• _What you have to do_
In the profile of the weightlifter Ana Gabriela López, at which event did she win the bronze medal in the women's 55 kg category in 2022?

• _Selected passage_
#####
Ana Gabriela López

Personal information
- Full name: Ana Gabriela López Ferrer
- Nickname: Pony
- Born: 22 September 1994 (age 31) Xalapa, Veracruz, Mexico
- Education: Sonora Institute of Technology

Sport
- Country: Mexico
- Sport: Weightlifting
- Weight class: 55 kg

Medal record
Women's weightlifting
Representing Mexico
World Championships
| Bronze medal – third place | 2022 Bogotá | 55 kg |
Pan American Games
| Bronze medal – third place | 2019 Lima | 55 kg |
Pan American Championships
| Gold medal – first place | 2020 Santo Domingo | 55 kg |
| Gold medal – first place | 2024 Caracas | 49 kg |
| Bronze medal – third place | 2019 Guatemala City | 55 kg |

= Ana Gabriela López =

Mexican weightlifter (born 1994)

Ana Gabriela López Ferrer (born 22 September 1994) is a Mexican weightlifter. She won the bronze medal in the women's 55 kg event at the 2022 World Weightlifting Championships held in Bogotá, Colombia. She also won the bronze medal in the women's 55 kg event at the 2019 Pan American Games held in Lima, Peru. She represented Mexico at the 2020 Summer Olympics in Tokyo, Japan.

== Career ==

Ana Gabriela López studied at the Sonora Institute of Technology in Ciudad Obregon, Mexico.
#####
• _Extracted entries_

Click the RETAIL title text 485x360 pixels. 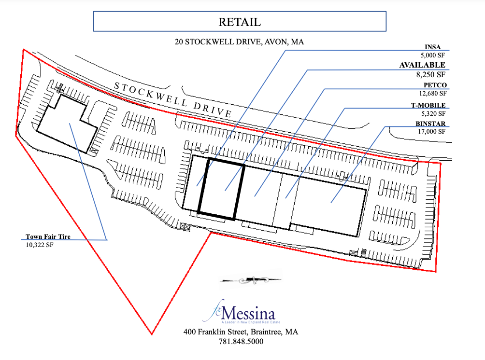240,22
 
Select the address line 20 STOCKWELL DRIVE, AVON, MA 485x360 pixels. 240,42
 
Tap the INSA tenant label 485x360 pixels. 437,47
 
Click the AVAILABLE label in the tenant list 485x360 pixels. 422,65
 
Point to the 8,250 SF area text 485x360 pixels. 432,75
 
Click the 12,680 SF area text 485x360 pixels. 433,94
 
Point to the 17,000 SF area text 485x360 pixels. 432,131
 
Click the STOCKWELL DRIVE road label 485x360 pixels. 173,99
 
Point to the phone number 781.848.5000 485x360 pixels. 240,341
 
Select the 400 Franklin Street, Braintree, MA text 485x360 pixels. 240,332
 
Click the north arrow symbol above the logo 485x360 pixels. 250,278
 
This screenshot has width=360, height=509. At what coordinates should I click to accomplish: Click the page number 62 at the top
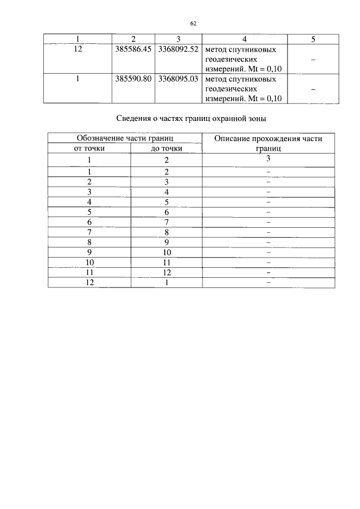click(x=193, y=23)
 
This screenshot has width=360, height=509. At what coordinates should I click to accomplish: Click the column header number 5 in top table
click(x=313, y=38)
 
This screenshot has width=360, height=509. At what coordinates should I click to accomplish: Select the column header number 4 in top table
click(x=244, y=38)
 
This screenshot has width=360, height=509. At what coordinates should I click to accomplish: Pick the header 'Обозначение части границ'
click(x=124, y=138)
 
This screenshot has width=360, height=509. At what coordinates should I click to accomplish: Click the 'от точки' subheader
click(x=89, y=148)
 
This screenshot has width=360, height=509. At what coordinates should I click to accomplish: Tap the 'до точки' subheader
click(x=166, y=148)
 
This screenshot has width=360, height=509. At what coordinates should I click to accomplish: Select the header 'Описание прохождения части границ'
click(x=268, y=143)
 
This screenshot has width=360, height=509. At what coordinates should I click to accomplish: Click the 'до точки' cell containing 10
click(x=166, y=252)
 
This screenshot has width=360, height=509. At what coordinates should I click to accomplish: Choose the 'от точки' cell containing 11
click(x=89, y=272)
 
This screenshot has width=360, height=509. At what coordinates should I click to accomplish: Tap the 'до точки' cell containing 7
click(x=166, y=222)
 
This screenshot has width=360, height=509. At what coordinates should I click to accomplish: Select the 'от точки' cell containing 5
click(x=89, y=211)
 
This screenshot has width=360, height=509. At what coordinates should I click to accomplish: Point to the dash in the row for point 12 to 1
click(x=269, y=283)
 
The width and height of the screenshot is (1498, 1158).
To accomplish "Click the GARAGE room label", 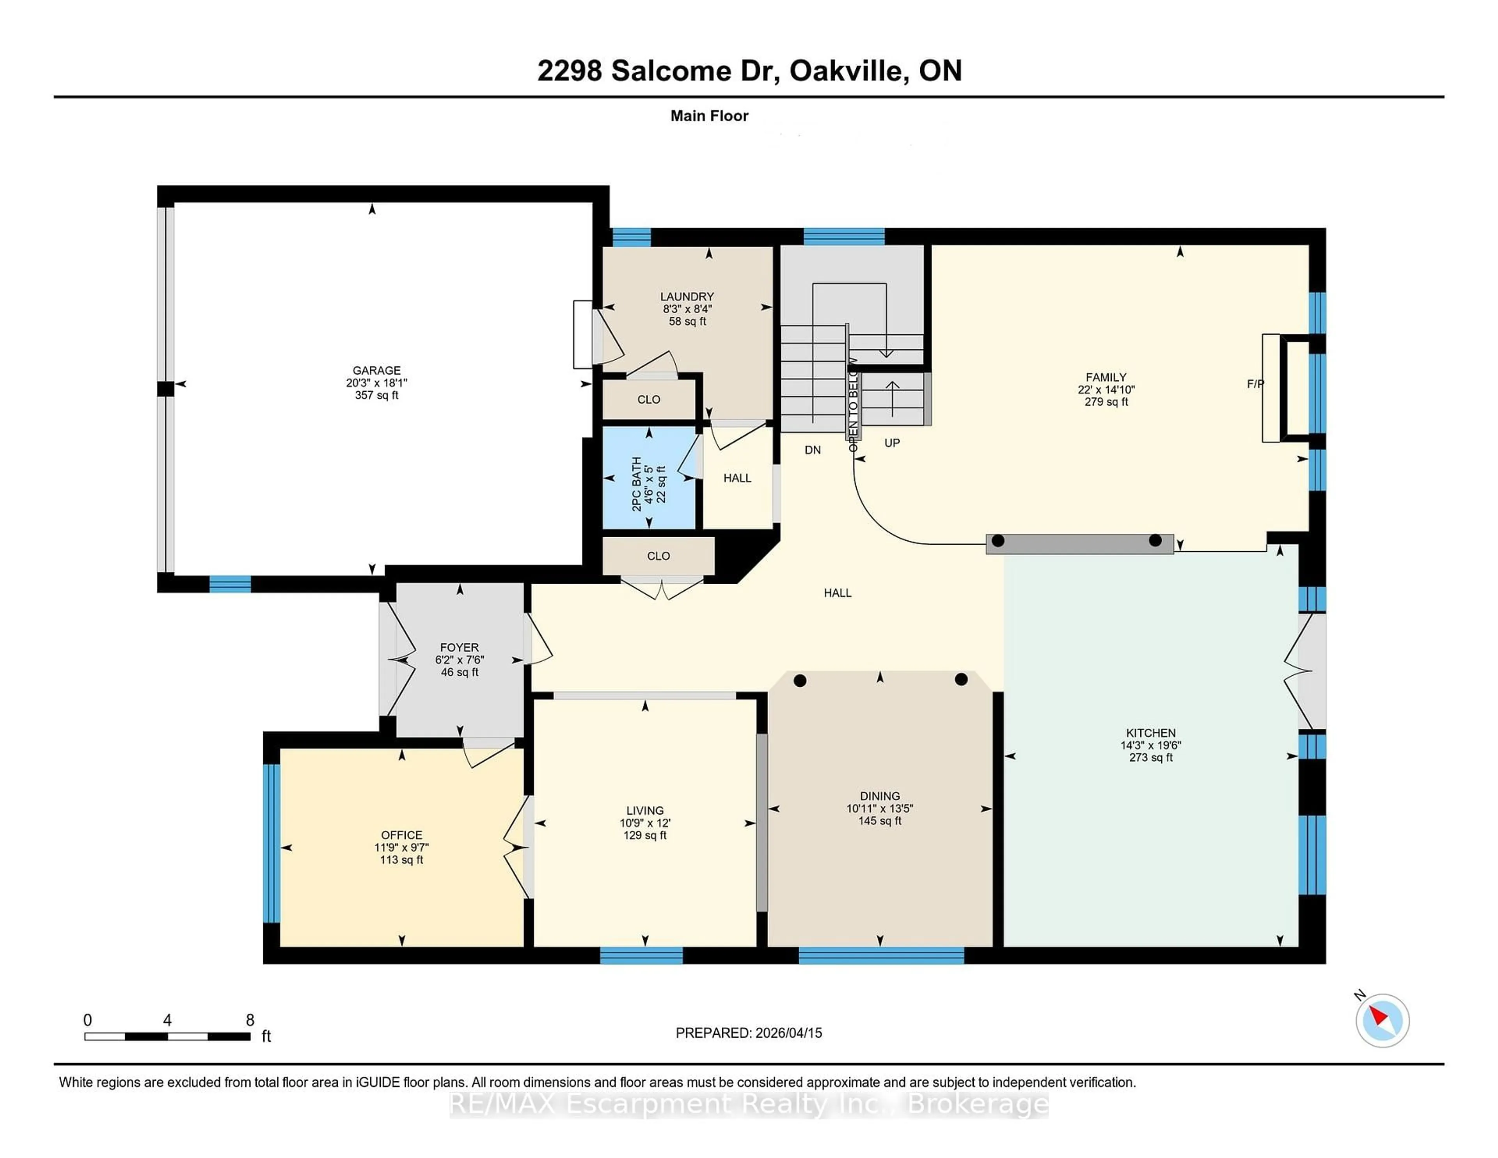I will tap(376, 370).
#####
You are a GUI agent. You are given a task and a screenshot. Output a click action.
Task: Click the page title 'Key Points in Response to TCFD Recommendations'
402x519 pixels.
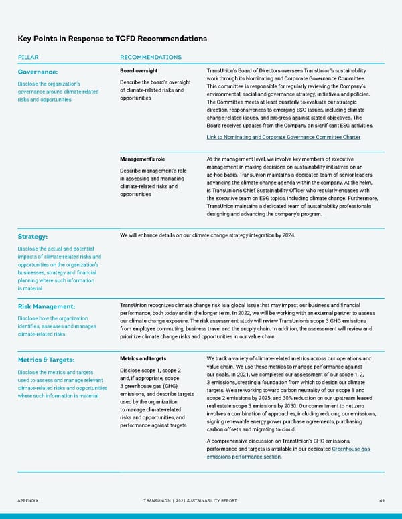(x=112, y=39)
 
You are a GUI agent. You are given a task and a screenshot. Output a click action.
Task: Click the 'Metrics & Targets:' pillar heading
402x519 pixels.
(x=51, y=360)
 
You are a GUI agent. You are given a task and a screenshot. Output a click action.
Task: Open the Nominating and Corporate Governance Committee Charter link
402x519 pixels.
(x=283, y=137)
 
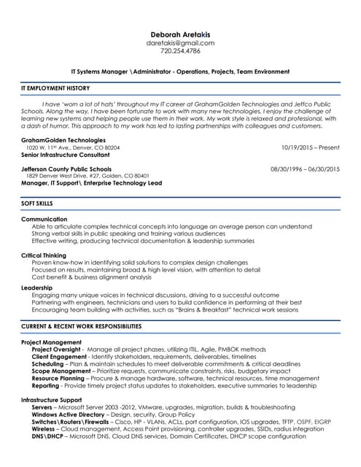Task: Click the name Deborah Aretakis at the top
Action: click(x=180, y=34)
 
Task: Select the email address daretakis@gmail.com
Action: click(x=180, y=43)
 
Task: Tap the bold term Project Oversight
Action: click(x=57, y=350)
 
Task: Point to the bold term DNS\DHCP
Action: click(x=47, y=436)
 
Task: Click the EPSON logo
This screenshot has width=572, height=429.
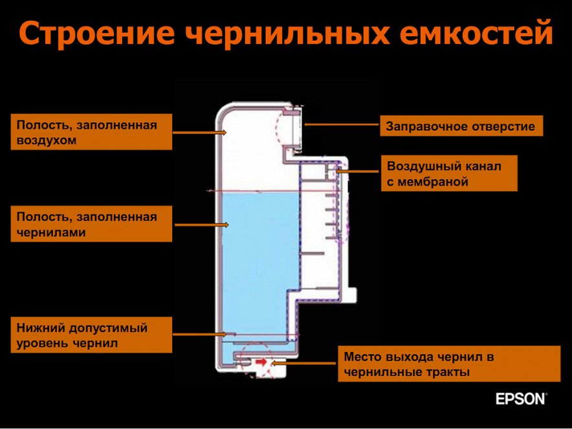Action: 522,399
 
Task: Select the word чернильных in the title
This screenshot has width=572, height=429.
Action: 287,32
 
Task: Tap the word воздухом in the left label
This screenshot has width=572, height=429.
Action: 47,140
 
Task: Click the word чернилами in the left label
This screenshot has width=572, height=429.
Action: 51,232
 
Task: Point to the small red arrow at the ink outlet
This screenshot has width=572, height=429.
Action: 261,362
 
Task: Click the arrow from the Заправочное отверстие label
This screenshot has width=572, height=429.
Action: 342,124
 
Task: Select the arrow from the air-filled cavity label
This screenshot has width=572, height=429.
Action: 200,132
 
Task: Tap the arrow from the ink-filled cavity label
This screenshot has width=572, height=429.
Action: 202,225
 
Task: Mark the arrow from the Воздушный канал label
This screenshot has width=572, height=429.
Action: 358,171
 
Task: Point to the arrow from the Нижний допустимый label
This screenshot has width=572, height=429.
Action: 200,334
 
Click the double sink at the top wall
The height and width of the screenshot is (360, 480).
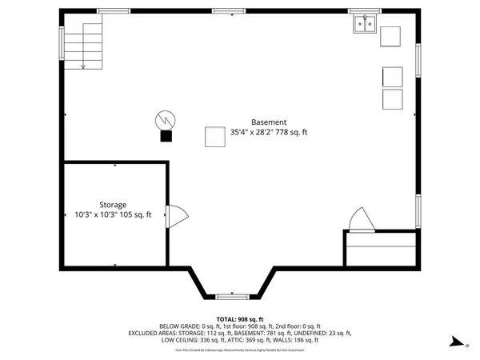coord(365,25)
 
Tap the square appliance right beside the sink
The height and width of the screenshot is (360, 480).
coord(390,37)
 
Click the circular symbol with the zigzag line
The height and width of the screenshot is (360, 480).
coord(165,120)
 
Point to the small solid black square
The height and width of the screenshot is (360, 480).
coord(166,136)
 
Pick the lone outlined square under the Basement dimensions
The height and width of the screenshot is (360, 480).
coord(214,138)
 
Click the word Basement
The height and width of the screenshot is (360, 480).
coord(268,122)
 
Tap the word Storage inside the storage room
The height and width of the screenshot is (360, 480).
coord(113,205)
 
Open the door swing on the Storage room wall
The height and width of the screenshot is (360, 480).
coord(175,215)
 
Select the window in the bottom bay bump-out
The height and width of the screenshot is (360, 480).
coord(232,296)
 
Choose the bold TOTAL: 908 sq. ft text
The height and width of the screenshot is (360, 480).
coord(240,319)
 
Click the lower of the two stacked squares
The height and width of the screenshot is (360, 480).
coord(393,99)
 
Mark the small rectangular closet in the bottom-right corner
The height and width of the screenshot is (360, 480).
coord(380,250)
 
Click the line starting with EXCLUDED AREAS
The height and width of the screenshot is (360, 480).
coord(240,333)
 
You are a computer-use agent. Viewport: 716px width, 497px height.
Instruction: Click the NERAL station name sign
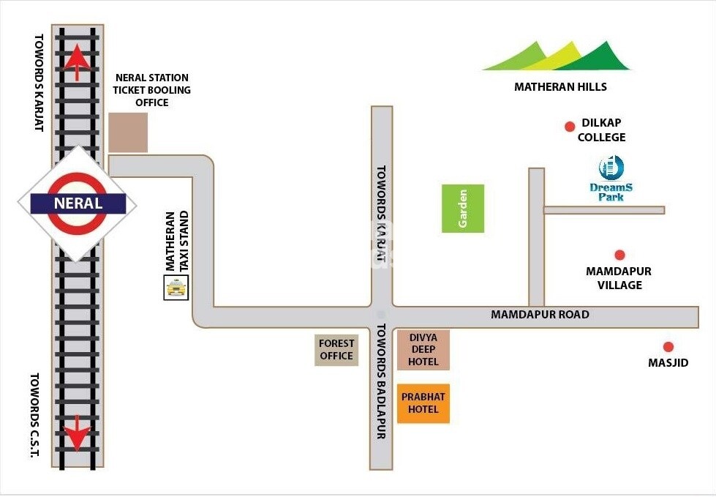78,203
#####
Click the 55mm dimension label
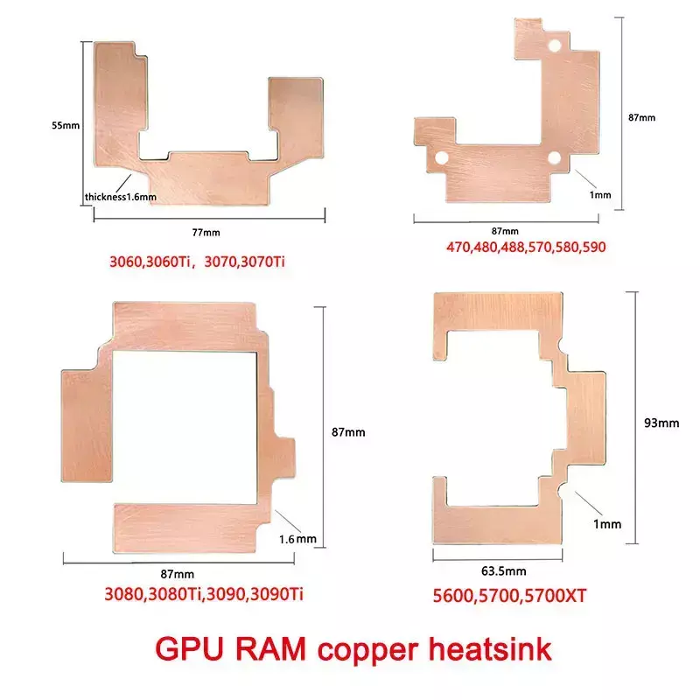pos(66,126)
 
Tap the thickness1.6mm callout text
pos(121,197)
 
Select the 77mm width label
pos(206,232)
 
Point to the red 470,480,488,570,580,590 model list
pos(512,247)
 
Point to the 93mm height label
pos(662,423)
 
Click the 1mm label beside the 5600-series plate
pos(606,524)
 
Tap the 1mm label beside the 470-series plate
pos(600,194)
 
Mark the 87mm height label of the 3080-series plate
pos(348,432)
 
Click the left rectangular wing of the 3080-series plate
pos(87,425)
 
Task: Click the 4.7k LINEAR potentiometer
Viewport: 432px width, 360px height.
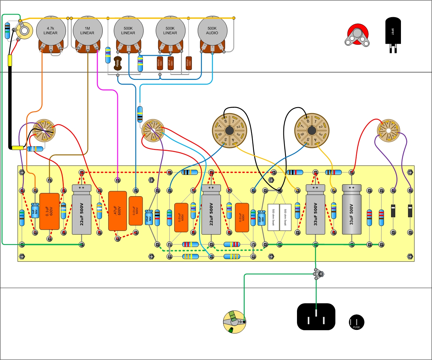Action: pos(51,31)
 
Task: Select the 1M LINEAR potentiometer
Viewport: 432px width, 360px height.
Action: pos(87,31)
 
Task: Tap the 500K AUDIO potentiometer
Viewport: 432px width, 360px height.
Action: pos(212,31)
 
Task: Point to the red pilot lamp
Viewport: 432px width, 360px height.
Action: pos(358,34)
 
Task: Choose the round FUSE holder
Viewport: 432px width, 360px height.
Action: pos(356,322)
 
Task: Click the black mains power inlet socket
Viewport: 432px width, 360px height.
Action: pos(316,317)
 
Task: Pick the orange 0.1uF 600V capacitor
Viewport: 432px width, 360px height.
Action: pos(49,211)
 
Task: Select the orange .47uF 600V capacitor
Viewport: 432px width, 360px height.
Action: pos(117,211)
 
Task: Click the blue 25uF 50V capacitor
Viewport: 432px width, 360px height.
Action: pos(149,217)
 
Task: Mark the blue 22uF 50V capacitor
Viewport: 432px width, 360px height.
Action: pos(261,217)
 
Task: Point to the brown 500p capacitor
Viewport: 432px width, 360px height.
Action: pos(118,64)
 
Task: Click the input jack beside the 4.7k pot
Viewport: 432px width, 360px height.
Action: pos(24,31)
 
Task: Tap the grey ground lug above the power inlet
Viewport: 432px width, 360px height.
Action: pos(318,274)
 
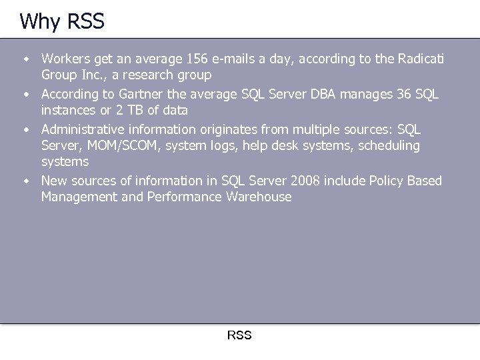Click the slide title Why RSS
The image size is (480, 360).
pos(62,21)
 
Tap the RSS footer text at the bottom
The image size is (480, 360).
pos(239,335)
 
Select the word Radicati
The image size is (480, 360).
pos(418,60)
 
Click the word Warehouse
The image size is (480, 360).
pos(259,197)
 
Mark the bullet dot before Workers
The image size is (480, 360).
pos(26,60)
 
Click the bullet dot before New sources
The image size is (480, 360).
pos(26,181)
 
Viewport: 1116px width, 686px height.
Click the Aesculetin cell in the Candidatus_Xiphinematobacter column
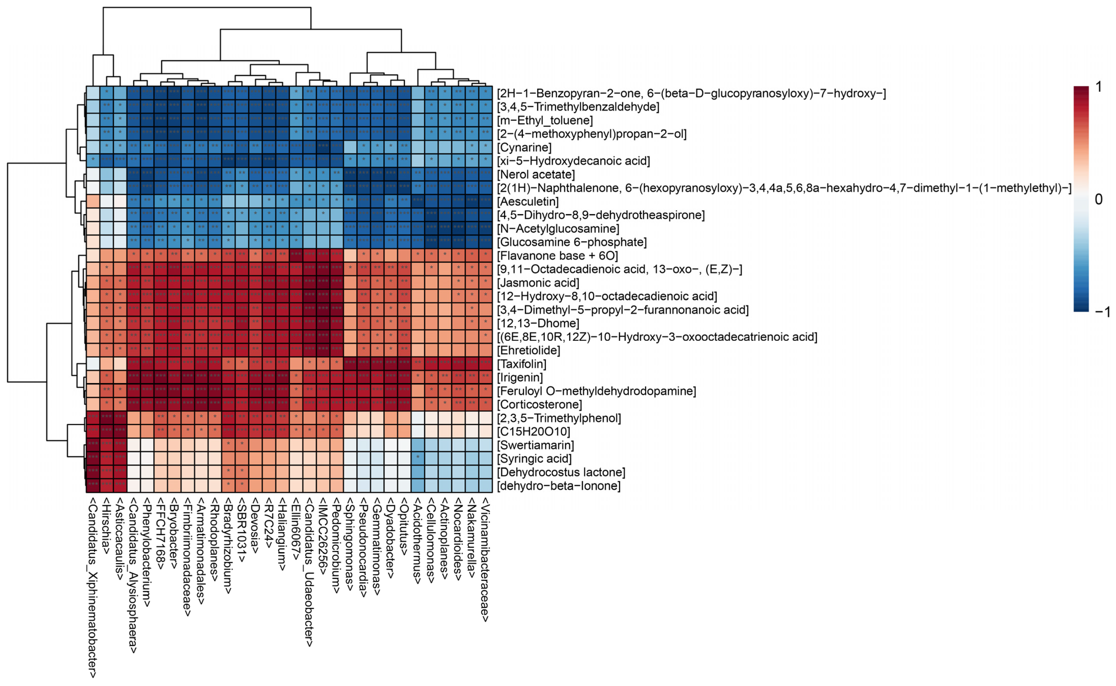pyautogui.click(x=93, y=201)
#####
• _Exercise result_
The 2022 World Weightlifting Championships in Bogotá, Colombia.